In Miami-Dade, a $15K Chinese electric car sparks questions about US politics

Miami Herald08-05-2025

The idea of the budget electric Toyota bZ3X SUV priced at $15,000 had me hooked — complete with sunroof, no less, perfect for South Florida's sunny days. It's a real thing, sold in China. I read about it in The Wall Street Journal last week.
Imagine a Chinese manufacturing supply chain so efficient that a Japanese carmaker can customize a tech-forward, ozone-preserving, wallet-friendly vehicle exclusively for the world's largest consumer market.
As I write this, amid an unresolved tariff war, I'm eyeing our 3-year-old Subaru with the expiring lease parked in our Miami-Dade driveway.

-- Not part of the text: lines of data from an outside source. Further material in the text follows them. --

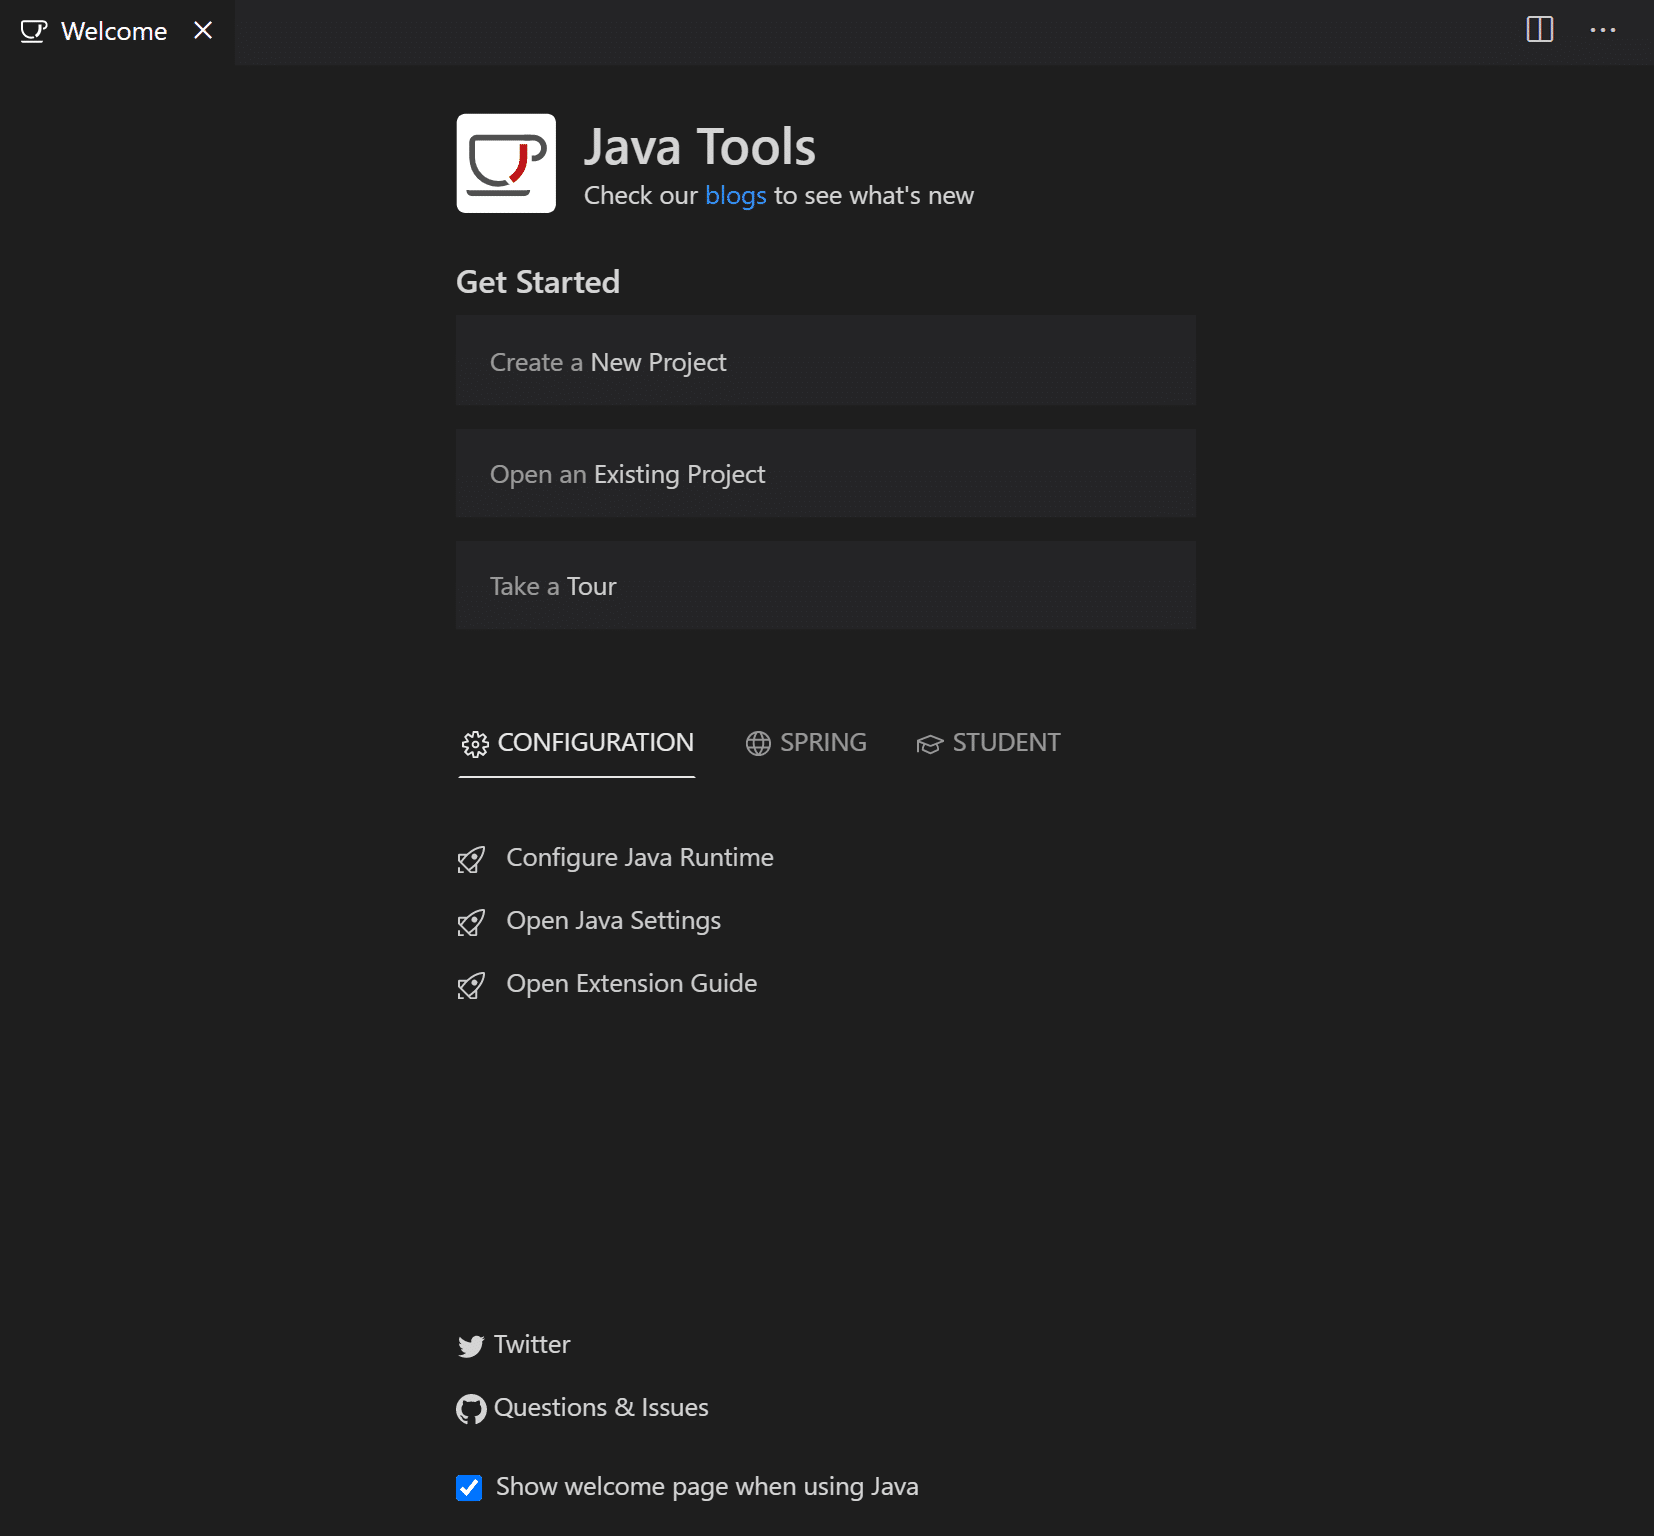This screenshot has width=1654, height=1536.
Task: Switch to the SPRING tab
Action: (x=806, y=743)
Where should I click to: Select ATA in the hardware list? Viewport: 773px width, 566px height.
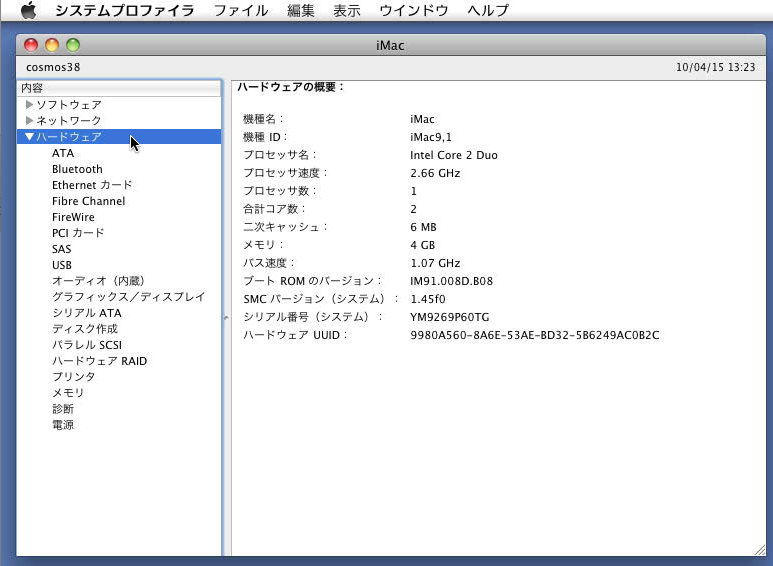point(63,153)
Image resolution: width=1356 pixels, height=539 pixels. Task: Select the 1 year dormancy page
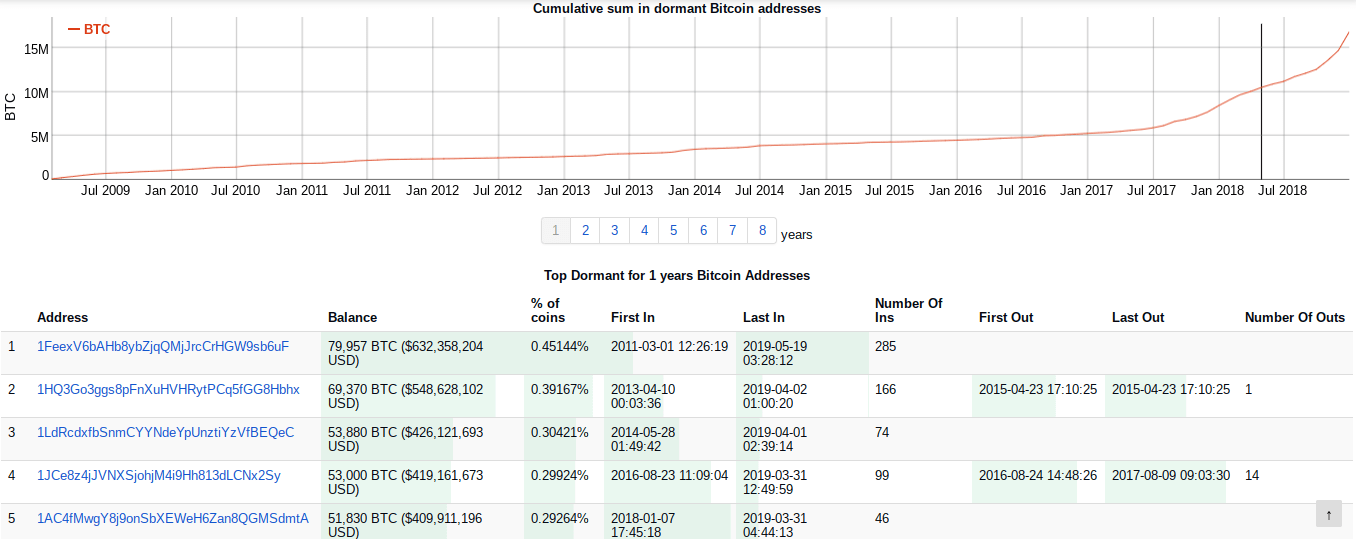pyautogui.click(x=556, y=231)
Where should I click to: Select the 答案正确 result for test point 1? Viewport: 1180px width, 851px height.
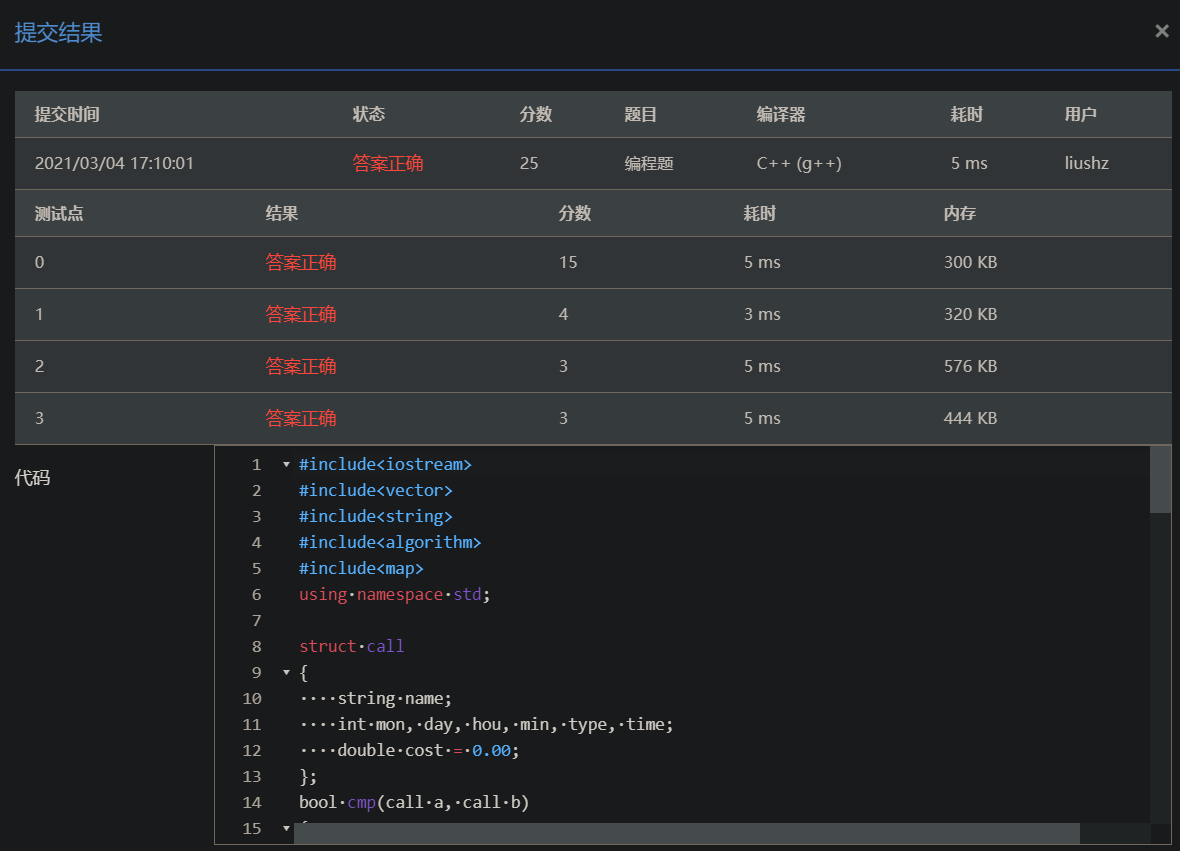coord(301,314)
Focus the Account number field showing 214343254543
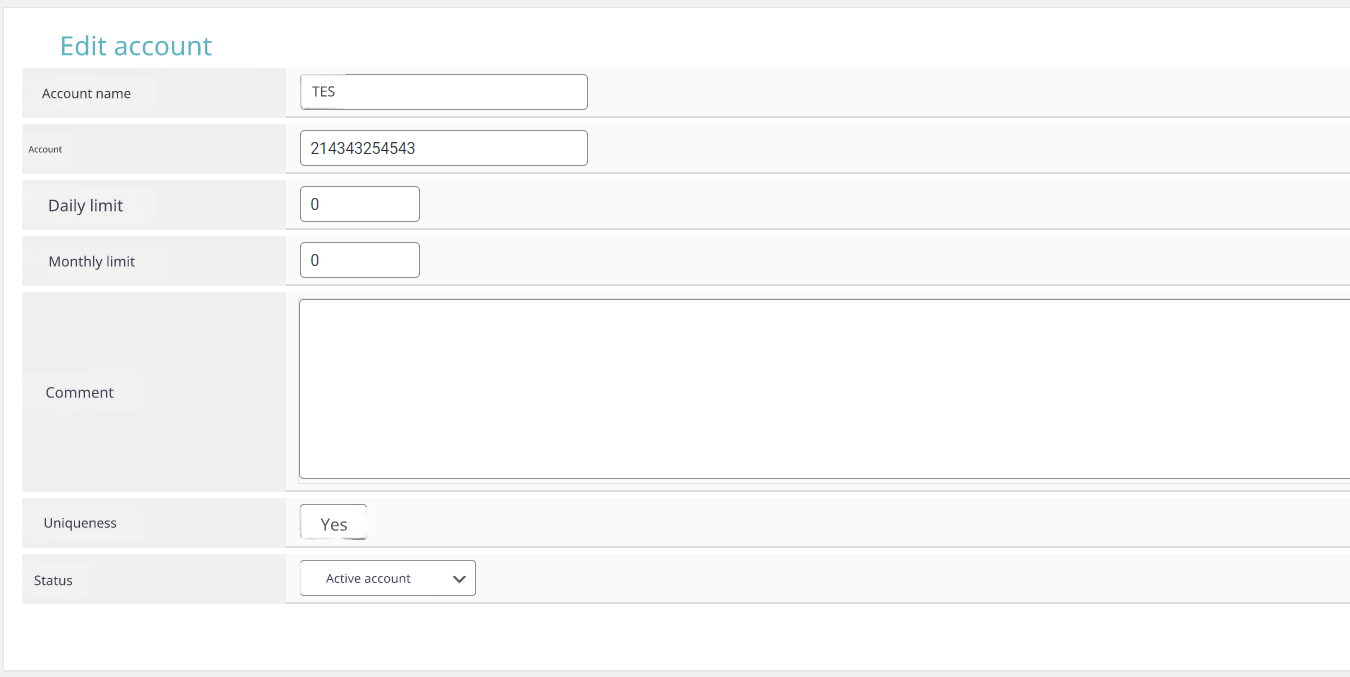1350x677 pixels. [x=443, y=148]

But there's the cost of such an inexpensive vehicle: The phenomenal capacity of the Chinese supply chain isn't driven by free-market innovation. It's the product of a tightly managed, state-directed economy.
Only in the past decade — 75 years after the communist revolution — has China's challenge to American ingenuity become indisputable.
And the price the Chinese people have paid for that efficiency — in personal freedom and opportunity— is steep: decades of government-led repression and misinformation.
Which got me wondering: What kind of future are we in the U.S. in for, given the breakdowns in governance we're watching unfold here at home?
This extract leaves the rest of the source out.